On April 4, 2014,
Cascadia Cross-Border Law hosted “Crimmigration 101,” a CLE exploring the
intersection of criminal and immigration law.
The two bodies of law
are inextricably bound: for example, under Padilla v. Kentucky, criminal
defense attorneys must advise
noncitizen defendants of the adverse immigration consequences resulting from a
plea agreement, or face possible liability for ineffective assistance of
counsel.
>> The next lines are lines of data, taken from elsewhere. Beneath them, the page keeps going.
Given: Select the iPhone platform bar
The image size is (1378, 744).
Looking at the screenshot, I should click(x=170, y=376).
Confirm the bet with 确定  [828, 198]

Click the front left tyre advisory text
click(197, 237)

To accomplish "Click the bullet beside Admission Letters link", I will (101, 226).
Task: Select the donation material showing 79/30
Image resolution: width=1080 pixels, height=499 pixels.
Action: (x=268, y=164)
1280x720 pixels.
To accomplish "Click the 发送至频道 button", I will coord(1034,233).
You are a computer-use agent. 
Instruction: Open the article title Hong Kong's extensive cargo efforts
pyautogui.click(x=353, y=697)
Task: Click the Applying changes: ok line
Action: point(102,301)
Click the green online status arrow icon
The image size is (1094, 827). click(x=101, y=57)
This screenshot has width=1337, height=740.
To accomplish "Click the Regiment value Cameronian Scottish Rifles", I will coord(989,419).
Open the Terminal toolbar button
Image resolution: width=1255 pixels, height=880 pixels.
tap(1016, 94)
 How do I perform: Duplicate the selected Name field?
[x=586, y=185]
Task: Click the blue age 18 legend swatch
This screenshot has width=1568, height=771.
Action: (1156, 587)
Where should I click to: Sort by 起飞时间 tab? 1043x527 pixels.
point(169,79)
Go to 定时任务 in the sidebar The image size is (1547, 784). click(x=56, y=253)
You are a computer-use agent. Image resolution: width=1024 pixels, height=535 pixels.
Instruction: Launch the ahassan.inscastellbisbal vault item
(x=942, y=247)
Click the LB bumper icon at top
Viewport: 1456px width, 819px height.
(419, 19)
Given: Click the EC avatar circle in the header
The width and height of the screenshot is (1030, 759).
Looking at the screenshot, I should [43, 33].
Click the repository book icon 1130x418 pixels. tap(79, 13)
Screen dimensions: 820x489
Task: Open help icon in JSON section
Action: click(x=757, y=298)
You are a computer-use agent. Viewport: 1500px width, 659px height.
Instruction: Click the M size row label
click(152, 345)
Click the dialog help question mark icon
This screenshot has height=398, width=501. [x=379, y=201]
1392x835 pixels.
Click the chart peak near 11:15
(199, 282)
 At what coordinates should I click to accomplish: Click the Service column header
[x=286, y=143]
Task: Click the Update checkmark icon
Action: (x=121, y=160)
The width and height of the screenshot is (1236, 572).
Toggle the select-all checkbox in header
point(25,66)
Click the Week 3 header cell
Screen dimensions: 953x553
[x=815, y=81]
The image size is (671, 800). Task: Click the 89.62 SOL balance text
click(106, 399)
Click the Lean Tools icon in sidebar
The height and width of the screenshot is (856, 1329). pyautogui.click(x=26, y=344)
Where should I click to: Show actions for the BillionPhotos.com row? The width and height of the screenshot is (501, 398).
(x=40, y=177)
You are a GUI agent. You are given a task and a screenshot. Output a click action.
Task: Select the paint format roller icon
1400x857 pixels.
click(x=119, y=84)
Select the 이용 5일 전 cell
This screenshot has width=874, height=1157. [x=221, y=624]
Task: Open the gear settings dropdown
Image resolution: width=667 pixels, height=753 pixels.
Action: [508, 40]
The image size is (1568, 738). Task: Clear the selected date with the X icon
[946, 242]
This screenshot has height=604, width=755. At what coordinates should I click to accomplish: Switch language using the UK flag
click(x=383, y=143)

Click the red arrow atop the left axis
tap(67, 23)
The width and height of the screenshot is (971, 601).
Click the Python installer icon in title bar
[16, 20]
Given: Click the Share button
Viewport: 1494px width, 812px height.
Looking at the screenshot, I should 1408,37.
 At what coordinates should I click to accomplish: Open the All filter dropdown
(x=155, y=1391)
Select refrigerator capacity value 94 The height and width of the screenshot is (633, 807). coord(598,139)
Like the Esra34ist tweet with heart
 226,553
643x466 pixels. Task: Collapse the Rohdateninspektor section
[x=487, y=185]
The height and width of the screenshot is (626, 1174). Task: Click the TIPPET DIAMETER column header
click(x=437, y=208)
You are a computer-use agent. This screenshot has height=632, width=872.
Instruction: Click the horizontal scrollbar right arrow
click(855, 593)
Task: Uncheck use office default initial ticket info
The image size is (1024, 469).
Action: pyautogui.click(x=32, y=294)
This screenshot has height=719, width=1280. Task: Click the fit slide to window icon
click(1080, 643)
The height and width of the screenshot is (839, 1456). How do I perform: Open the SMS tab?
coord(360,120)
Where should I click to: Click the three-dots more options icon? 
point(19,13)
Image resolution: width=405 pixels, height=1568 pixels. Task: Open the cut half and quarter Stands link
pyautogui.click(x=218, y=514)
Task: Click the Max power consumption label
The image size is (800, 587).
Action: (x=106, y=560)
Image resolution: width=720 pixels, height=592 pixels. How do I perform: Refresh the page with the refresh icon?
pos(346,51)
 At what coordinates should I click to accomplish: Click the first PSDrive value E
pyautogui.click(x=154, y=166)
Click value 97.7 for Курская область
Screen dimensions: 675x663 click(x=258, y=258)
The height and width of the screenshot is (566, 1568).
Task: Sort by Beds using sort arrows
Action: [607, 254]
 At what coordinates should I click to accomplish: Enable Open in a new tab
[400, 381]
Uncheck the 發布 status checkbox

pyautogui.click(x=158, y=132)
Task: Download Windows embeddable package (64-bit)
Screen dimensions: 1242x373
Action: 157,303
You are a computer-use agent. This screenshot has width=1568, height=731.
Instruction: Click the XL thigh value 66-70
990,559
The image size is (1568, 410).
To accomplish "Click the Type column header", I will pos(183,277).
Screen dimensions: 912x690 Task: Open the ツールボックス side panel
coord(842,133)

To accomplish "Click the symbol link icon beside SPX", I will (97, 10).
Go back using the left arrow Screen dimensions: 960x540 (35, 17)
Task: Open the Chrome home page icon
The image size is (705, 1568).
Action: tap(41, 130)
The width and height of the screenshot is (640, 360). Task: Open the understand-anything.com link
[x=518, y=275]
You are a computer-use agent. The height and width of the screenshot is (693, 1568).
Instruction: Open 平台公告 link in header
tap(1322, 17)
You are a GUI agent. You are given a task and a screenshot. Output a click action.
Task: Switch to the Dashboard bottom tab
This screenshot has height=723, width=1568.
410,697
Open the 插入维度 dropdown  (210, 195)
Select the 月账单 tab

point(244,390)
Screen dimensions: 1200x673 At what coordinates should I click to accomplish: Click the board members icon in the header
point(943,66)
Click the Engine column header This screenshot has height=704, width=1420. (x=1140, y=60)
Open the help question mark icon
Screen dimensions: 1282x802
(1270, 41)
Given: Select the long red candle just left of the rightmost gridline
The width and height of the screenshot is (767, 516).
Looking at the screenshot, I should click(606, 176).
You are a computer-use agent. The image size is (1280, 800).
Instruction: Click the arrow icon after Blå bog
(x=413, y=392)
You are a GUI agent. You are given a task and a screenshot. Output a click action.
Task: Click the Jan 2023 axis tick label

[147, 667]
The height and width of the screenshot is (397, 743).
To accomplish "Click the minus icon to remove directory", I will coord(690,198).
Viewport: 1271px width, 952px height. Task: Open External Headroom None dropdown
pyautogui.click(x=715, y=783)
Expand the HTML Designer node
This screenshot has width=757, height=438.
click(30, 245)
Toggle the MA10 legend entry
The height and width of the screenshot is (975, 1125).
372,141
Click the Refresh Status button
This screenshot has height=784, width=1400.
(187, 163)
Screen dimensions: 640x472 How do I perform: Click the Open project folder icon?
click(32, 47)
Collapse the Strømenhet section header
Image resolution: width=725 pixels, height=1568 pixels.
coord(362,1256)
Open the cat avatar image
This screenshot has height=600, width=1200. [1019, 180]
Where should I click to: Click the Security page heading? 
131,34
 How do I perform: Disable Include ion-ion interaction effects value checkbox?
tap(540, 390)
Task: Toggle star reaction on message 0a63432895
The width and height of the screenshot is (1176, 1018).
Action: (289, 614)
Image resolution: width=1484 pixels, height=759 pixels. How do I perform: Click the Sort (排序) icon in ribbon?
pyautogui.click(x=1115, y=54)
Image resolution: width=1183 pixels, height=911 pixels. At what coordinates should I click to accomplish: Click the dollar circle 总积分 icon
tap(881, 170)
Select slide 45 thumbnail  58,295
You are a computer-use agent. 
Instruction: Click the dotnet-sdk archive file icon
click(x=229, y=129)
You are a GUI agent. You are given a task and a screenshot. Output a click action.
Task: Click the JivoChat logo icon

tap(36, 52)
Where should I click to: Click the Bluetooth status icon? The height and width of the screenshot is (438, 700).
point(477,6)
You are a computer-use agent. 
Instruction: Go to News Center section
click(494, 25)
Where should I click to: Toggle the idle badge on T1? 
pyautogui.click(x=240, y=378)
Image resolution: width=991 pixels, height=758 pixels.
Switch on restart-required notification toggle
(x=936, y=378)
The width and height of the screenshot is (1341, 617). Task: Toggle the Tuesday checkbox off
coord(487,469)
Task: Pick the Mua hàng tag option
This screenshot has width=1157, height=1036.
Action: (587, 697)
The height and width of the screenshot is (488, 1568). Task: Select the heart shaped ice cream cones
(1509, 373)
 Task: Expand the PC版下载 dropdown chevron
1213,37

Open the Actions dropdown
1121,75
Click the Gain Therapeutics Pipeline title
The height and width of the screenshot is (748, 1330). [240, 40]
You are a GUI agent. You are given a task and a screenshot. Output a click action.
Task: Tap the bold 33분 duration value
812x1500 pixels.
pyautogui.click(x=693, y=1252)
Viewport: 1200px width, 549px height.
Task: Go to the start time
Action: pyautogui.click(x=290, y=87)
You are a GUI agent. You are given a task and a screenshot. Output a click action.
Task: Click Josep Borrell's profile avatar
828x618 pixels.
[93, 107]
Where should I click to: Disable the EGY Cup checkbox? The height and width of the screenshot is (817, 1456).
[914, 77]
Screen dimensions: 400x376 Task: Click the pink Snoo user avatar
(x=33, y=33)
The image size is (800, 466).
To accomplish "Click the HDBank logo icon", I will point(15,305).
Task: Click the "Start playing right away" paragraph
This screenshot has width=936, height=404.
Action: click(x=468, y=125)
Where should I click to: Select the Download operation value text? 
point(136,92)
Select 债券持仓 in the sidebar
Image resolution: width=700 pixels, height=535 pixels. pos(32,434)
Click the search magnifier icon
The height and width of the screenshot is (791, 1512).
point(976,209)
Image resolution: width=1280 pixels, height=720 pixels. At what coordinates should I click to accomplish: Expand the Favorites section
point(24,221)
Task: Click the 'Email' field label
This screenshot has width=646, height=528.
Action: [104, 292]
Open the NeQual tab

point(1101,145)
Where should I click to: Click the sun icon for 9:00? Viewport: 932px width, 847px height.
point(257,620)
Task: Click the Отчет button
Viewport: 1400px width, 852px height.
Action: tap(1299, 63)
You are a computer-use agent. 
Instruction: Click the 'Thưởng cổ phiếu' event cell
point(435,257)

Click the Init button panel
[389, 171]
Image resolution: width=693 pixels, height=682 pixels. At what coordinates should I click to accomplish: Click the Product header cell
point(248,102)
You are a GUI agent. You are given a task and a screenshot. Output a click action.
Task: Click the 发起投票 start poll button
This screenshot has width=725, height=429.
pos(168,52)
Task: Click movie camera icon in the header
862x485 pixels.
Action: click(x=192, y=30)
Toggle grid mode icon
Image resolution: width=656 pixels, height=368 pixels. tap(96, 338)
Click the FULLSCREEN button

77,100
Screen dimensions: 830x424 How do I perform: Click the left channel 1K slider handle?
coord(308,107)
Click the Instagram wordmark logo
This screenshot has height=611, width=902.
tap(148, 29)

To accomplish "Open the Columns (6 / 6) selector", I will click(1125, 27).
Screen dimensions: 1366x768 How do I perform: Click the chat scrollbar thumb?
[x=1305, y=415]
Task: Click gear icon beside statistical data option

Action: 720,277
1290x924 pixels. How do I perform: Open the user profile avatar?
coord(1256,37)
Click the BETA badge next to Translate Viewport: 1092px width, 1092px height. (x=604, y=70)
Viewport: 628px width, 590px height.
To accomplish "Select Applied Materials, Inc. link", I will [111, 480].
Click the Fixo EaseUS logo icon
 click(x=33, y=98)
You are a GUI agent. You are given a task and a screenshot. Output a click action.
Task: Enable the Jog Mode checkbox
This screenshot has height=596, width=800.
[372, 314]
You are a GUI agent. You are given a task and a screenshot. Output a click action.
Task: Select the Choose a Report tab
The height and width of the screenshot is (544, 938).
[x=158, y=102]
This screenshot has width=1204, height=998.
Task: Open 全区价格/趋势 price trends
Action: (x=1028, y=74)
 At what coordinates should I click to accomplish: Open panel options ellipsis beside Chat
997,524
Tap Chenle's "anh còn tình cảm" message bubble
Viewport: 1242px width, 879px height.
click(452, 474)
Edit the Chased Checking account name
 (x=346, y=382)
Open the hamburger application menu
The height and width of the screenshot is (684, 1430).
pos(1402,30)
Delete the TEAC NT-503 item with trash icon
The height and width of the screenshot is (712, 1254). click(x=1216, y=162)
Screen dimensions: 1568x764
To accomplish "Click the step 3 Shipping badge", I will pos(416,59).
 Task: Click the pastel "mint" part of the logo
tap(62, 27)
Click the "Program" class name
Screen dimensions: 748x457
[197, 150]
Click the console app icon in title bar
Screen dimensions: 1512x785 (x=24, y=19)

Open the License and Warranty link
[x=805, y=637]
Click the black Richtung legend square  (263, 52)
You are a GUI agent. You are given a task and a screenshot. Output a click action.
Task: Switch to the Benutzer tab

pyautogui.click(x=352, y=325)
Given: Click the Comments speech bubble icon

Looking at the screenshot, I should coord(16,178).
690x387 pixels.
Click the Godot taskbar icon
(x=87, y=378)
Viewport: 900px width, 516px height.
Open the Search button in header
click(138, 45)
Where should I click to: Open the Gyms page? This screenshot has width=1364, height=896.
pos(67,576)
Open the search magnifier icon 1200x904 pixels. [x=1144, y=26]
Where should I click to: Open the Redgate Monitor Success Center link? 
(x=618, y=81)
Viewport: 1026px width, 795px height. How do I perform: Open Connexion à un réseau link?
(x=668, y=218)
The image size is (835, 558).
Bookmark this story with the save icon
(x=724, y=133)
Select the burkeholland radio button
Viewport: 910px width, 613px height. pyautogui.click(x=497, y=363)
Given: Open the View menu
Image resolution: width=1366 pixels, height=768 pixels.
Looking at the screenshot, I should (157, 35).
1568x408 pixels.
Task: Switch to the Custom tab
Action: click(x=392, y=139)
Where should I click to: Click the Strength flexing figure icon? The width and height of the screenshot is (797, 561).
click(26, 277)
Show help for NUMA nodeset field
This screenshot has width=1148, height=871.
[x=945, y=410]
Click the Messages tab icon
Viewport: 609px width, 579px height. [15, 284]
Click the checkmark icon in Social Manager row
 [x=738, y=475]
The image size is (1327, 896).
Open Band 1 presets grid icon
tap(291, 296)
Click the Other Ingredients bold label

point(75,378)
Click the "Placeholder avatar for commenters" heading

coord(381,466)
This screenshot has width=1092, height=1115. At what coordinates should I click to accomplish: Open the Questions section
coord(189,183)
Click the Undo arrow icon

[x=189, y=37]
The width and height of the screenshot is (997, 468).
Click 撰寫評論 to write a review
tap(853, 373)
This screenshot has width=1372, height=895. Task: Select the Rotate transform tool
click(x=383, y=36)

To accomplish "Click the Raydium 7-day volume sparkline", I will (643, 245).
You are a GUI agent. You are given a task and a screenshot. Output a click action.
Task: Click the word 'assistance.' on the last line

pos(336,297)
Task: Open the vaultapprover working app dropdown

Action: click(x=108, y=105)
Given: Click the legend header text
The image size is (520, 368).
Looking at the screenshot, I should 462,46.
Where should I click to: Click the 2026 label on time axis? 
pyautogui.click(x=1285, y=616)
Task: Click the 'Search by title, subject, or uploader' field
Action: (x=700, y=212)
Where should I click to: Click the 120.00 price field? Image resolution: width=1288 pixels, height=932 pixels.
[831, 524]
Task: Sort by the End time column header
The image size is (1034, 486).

Similarly, immigration attorneys must be prepared to appropriately
advocate for clients with criminal convictions before the Department of
Homeland Security, and to work with defense attorneys or even directly with
prosecutors to craft “safe” plea agreements that will not trigger removal or
otherwise affect an individual’s immigration status.
As such, one of the
most important things an attorney can learn about a client is the individual’s
immigration status, because that status will determine the attendant
consequences of a plea agreement—the most significant usually being whether the
plea agreement will trigger removal.
However, even if it is
clear that a client is a noncitizen (and that derivative citizenship laws do
not apply, which would make the individual a citizen) the inquiry must not
end—because the individual’s specific status matters, to the extent that the
person may not actually be removable. Attorney Greg Boos opened Crimmigration 101 with a presentation exploring
the potential in certain circumstances to “short-circuit the system” and
obviate removal proceedings entirely.
There is one special
group of noncitizens for whom removal is not a concern. Certain American
Indians born in Canada enjoy access to the United States unrestricted by
Immigration and Nationality Act (INA), including its removal provisions.
“American Indian born
in Canada” is a statutory term of art that encompasses indigenous peoples of
North America, who were born in Canada and who have at least a 50% native
bloodline. Rooted in the Jay Treaty of 1794 and now codified by INA § 289 (8
U.S.C. § 1359), this status allows those who can establish this bloodline
freely enter and renter the United States for any purpose. Furthermore, they
cannot be removed.
Unfortunately, this
extraordinary right is widely misunderstood, both by its intended beneficiaries
and by those enforcing our immigration laws. Many who qualify for the status do
not know they meet the status, either because they do not consider themselves
to be Indian, or because they are unaware of their native bloodline. However,
American Indian born in Canada status is an entirely racial metric and does not
depend in any way on a tribal identity.
These considerations
highlight the need for an awareness and broader understanding on the part of
those adjudicating this status, those enforcing U.S. immigration law, as well
as the native communities and general public, with regard to who is eligible. These
considerations similarly emphasize the importance for attorneys who represent
noncitizens to fully understand this status, and ask the appropriate questions
to determine whether a noncitizen client may indeed be an American Indian born
in Canada.
More information about the
unparalleled rights of American Indians born in Canada can be found at http://papers.ssrn.com/sol3/papers.cfm?abstract_id=2334394.
Plenty of employment opportunities available in Canada made the migration common and sit is high in demand.